RAG system for cancer questions

Abstract

This project introduces a Retrieval-Augmented Generation (RAG) system designed to support cancer research by enabling interactive exploration of text-based literature. Built with ChromaDB for semantic search and Streamlit for an intuitive chat interface, the system allows researchers to load plain text files containing cancer-related studies and ask natural language questions. By combining document retrieval with modern large language models (LLMs) via Groq’s API, the assistant generates contextualized answers grounded in the uploaded research. This project demonstrates how lightweight RAG systems can improve access to biomedical knowledge and serve as an educational example for researchers, students, and AI practitioners.

Introduction

Artificial Intelligence (AI) has rapidly transformed the way researchers interact with scientific literature. In cancer research, where new findings emerge daily, the challenge often lies not in accessing data but in extracting meaningful insights from vast amounts of text. Traditional keyword searches lack the ability to capture context and nuance, leaving researchers with incomplete or irrelevant results.

This project presents a practical solution: a Retrieval-Augmented Generation (RAG) assistant that allows users to upload cancer-related documents and query them interactively. Instead of manually scanning hundreds of text files, researchers can now ask direct questions and receive concise, context-aware responses.

The originality of this project lies in its focus on biomedical content and its accessible implementation. Unlike generic RAG demos, it integrates a clean Streamlit chat interface with ChromaDB, making it approachable for researchers, students, and developers who want to explore AI-driven literature analysis.

Conversation Memory

To enhance user experience, the assistant includes a small memory context.
This means that it can remember the most recent turns in the conversation, allowing for smoother and more coherent interactions.

The memory is intentionally kept lightweight to balance usability and efficiency, ensuring the system remains fast and resource-friendly.

Methodology

The system follows a modular pipeline:

Document Loading

Users can place .txt files containing cancer-related research into the /documents directory. These files serve as the knowledge base.

Chunking and Embedding

Documents are split into smaller segments (chunks) to improve retrieval accuracy. Each chunk is embedded into vector representations using a transformer model.

Vector Database with ChromaDB

The embeddings are stored in ChromaDB, enabling efficient similarity search. When a query is made, the database retrieves the most relevant chunks.

Retrieval-Augmented Generation

Retrieved chunks are passed as context to a large language model (LLM) through the Groq API. The chosen model, LLaMA 3.1 (8B Instant), generates a natural language response that integrates both retrieved knowledge and general reasoning ability.

Streamlit Chat Interface

A user-friendly chat page enables interaction.

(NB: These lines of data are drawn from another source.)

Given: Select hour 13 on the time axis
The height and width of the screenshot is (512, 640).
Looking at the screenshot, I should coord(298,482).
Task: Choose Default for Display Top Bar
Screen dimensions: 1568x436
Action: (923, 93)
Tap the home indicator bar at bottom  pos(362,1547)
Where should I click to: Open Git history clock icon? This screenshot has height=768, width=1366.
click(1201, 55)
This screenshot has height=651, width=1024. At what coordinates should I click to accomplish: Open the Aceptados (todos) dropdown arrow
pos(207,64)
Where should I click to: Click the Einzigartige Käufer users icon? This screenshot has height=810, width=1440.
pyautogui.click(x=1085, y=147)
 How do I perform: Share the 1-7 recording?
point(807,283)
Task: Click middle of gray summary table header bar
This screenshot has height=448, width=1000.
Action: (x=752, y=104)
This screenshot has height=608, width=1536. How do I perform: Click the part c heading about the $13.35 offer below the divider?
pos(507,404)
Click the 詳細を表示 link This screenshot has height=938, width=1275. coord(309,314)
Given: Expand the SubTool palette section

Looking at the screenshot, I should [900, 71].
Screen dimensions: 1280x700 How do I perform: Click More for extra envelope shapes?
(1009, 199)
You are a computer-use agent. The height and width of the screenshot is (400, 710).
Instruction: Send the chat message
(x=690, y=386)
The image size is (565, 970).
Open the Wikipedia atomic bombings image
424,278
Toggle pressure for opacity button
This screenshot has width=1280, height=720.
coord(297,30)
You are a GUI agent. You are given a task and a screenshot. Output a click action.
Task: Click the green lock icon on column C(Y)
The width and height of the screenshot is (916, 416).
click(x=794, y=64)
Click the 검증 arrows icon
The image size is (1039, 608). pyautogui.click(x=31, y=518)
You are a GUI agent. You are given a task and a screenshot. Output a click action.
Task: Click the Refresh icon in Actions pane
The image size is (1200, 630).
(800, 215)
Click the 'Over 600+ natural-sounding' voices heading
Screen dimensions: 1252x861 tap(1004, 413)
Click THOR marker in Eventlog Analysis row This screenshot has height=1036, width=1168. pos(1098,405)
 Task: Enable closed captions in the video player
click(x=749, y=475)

The system maintains conversation history, showing both user queries and AI-generated responses in sequence, replicating a familiar chat experience.

(diagram suggestion: flow from Documents → ChromaDB → LLM → Streamlit Chat)
Results and Demonstration

The application provides a simple yet effective interface for biomedical exploration.

Example workflow:

A researcher loads a set of cancer-related .txt studies into /documents.

In the chat interface, the researcher asks:

Q: What are common treatments for lung cancer?
A: The assistant retrieves relevant chunks from the dataset, then generates a concise response outlining chemotherapy, targeted therapy, and immunotherapy as mentioned in the uploaded texts.

Another query:

Q: Summarize the risk factors highlighted in the dataset.
A: The system identifies and lists smoking, family history, and environmental exposure, as supported by the documents.

Importantly, the assistant is designed to decline answering when sufficient context is not found, ensuring transparency and reliability.

Example Prompts

To help first-time users, here are some sample questions you can try with your cancer research documents:

What are the main causes of breast cancer mentioned in the dataset?

Summarize the latest treatments described in the documents.

What are the most common side effects of chemotherapy according to the research?

Explain how genetics influence cancer risk in the loaded studies.

Which preventive strategies are highlighted across the documents?

List the biomarkers mentioned for early detection of lung cancer.

These examples show the flexibility of the assistant, allowing you to ask specific, high-level, or exploratory questions depending on your research needs.

Visual Demo

Conclusion

This project provides a lightweight, open-source framework for building RAG assistants tailored to cancer research. By integrating ChromaDB for retrieval, Groq-powered LLMs for reasoning, and Streamlit for accessibility, it showcases how AI can be applied in biomedical literature analysis.

With further development, this system can evolve into a more advanced tool supporting researchers, students, and practitioners. In its current form, it demonstrates the core principles of clarity, completeness, relevance, and engagement — aligning with Ready Tensor’s standards for impactful project publications.

License

This project is licensed under the MIT License — you are free to use, modify, and distribute it with attribution.